>> START

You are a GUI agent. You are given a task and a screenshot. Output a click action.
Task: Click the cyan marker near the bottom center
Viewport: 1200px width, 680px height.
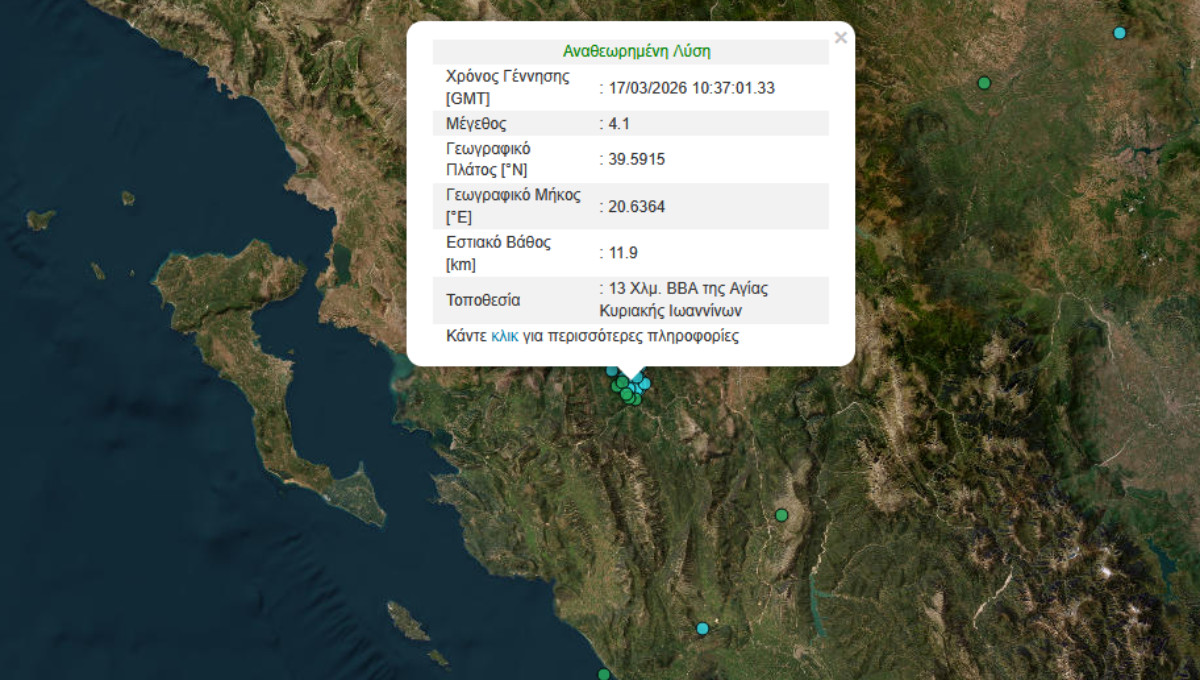click(702, 628)
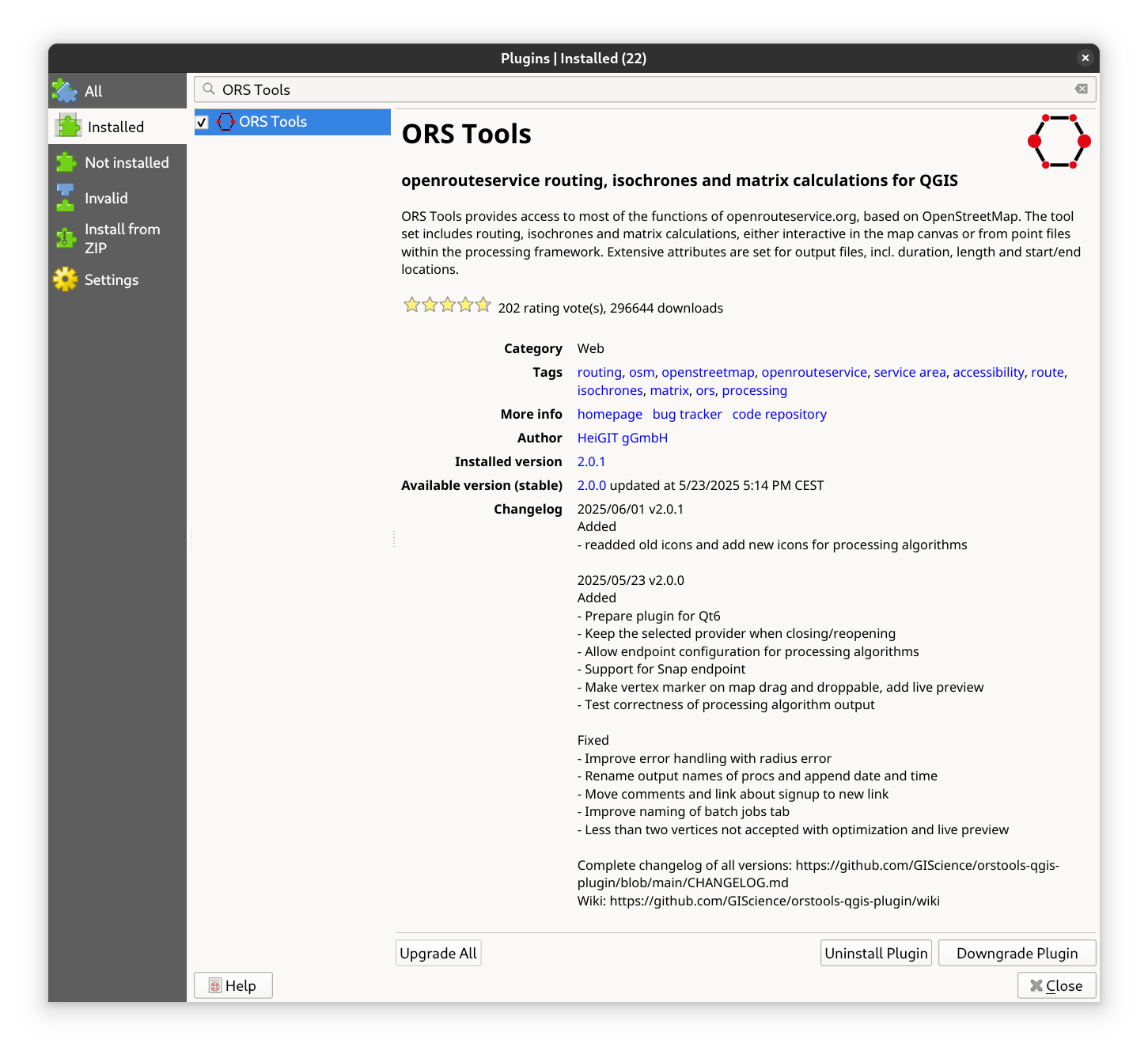Click the five-star rating icons
This screenshot has width=1148, height=1055.
tap(447, 305)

>> END

> [Stated problem]: Copy out all of the material above word for word, leaving out the pictures.

> [Answer to this problem]:
You are a GUI agent. You are given a task and a screenshot. Output a click action.
Task: Click the cyan marker near the bottom center
Viewport: 1200px width, 680px height.
click(702, 628)
Click the five-star rating icons
This screenshot has width=1148, height=1055.
tap(447, 305)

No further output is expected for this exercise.